- **Task to complete**
Rewrite the entries below as a numbered list, leaving out any blank lines.

[begin Available data]

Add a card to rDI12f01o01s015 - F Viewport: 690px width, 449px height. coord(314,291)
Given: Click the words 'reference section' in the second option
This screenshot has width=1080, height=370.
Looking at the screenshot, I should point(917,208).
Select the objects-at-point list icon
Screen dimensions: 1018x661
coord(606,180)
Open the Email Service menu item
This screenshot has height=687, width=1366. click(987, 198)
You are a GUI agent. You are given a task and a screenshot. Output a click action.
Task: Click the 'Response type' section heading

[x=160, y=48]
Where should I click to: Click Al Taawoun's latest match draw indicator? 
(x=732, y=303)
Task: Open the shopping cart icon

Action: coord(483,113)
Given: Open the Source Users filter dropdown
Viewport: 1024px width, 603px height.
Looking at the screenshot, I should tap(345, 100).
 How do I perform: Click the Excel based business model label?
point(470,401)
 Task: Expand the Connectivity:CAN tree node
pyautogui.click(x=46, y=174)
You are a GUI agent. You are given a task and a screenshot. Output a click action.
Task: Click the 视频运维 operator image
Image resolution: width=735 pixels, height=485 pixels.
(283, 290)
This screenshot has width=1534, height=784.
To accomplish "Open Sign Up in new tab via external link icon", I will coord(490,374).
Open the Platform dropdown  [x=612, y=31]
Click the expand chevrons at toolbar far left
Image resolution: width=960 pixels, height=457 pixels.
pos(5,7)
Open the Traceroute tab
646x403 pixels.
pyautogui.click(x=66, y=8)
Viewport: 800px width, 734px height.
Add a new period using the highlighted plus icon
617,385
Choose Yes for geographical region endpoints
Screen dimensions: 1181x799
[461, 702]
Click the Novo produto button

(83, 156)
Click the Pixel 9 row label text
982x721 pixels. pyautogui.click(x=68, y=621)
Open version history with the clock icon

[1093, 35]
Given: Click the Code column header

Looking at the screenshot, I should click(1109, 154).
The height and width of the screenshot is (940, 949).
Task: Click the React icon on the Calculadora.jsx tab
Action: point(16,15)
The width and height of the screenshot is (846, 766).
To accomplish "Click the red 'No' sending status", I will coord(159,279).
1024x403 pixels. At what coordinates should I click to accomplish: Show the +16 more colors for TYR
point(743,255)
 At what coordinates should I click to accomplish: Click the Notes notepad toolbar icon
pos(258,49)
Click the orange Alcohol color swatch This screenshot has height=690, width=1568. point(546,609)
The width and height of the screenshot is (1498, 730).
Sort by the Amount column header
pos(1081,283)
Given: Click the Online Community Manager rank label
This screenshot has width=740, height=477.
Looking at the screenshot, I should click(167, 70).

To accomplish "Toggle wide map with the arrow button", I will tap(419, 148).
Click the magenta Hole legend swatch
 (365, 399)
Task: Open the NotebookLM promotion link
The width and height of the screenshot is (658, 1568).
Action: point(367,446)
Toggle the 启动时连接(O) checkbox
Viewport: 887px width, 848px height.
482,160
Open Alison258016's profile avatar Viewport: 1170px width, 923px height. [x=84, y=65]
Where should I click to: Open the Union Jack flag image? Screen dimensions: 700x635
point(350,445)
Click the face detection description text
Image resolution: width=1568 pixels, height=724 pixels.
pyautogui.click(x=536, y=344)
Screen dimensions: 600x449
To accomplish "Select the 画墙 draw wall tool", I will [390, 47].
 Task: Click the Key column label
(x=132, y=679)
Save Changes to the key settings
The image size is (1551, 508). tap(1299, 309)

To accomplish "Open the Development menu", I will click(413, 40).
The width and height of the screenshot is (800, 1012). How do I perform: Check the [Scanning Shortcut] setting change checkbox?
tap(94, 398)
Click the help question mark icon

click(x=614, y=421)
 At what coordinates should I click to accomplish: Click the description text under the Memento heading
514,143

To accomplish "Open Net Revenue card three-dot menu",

[end Available data]

- **Solution to this problem**
1. Add a card to rDI12f01o01s015 - F Viewport: 690px width, 449px height. coord(314,291)
2. Given: Click the words 'reference section' in the second option
3. This screenshot has width=1080, height=370.
4. Looking at the screenshot, I should point(917,208).
5. Select the objects-at-point list icon
6. Screen dimensions: 1018x661
7. coord(606,180)
8. Open the Email Service menu item
9. This screenshot has height=687, width=1366. click(987, 198)
10. You are a GUI agent. You are given a task and a screenshot. Output a click action.
11. Task: Click the 'Response type' section heading
12. [x=160, y=48]
13. Where should I click to: Click Al Taawoun's latest match draw indicator? 
14. (x=732, y=303)
15. Task: Open the shopping cart icon
16. Action: coord(483,113)
17. Given: Open the Source Users filter dropdown
18. Viewport: 1024px width, 603px height.
19. Looking at the screenshot, I should tap(345, 100).
20.  How do I perform: Click the Excel based business model label?
21. point(470,401)
22.  Task: Expand the Connectivity:CAN tree node
23. pyautogui.click(x=46, y=174)
24. You are a GUI agent. You are given a task and a screenshot. Output a click action.
25. Task: Click the 视频运维 operator image
26. Image resolution: width=735 pixels, height=485 pixels.
27. (283, 290)
28. This screenshot has width=1534, height=784.
29. To accomplish "Open Sign Up in new tab via external link icon", I will coord(490,374).
30. Open the Platform dropdown  [x=612, y=31]
31. Click the expand chevrons at toolbar far left
32. Image resolution: width=960 pixels, height=457 pixels.
33. pos(5,7)
34. Open the Traceroute tab
35. 646x403 pixels.
36. pyautogui.click(x=66, y=8)
37. Viewport: 800px width, 734px height.
38. Add a new period using the highlighted plus icon
39. 617,385
40. Choose Yes for geographical region endpoints
41. Screen dimensions: 1181x799
42. [461, 702]
43. Click the Novo produto button
44. (83, 156)
45. Click the Pixel 9 row label text
46. 982x721 pixels. pyautogui.click(x=68, y=621)
47. Open version history with the clock icon
48. [1093, 35]
49. Given: Click the Code column header
50. Looking at the screenshot, I should click(1109, 154).
51. The height and width of the screenshot is (940, 949).
52. Task: Click the React icon on the Calculadora.jsx tab
53. Action: point(16,15)
54. The width and height of the screenshot is (846, 766).
55. To accomplish "Click the red 'No' sending status", I will coord(159,279).
56. 1024x403 pixels. At what coordinates should I click to accomplish: Show the +16 more colors for TYR
57. point(743,255)
58.  At what coordinates should I click to accomplish: Click the Notes notepad toolbar icon
59. pos(258,49)
60. Click the orange Alcohol color swatch This screenshot has height=690, width=1568. point(546,609)
61. The width and height of the screenshot is (1498, 730).
62. Sort by the Amount column header
63. pos(1081,283)
64. Given: Click the Online Community Manager rank label
65. This screenshot has width=740, height=477.
66. Looking at the screenshot, I should click(167, 70).
67. To accomplish "Toggle wide map with the arrow button", I will tap(419, 148).
68. Click the magenta Hole legend swatch
69.  (365, 399)
70. Task: Open the NotebookLM promotion link
71. The width and height of the screenshot is (658, 1568).
72. Action: point(367,446)
73. Toggle the 启动时连接(O) checkbox
74. Viewport: 887px width, 848px height.
75. 482,160
76. Open Alison258016's profile avatar Viewport: 1170px width, 923px height. [x=84, y=65]
77. Where should I click to: Open the Union Jack flag image? Screen dimensions: 700x635
78. point(350,445)
79. Click the face detection description text
80. Image resolution: width=1568 pixels, height=724 pixels.
81. pyautogui.click(x=536, y=344)
82. Screen dimensions: 600x449
83. To accomplish "Select the 画墙 draw wall tool", I will [390, 47].
84.  Task: Click the Key column label
85. (x=132, y=679)
86. Save Changes to the key settings
87. The image size is (1551, 508). tap(1299, 309)
88. To accomplish "Open the Development menu", I will click(413, 40).
89. The width and height of the screenshot is (800, 1012). How do I perform: Check the [Scanning Shortcut] setting change checkbox?
90. tap(94, 398)
91. Click the help question mark icon
92. click(x=614, y=421)
93.  At what coordinates should I click to accomplish: Click the description text under the Memento heading
94. 514,143
95. To accomplish "Open Net Revenue card three-dot menu",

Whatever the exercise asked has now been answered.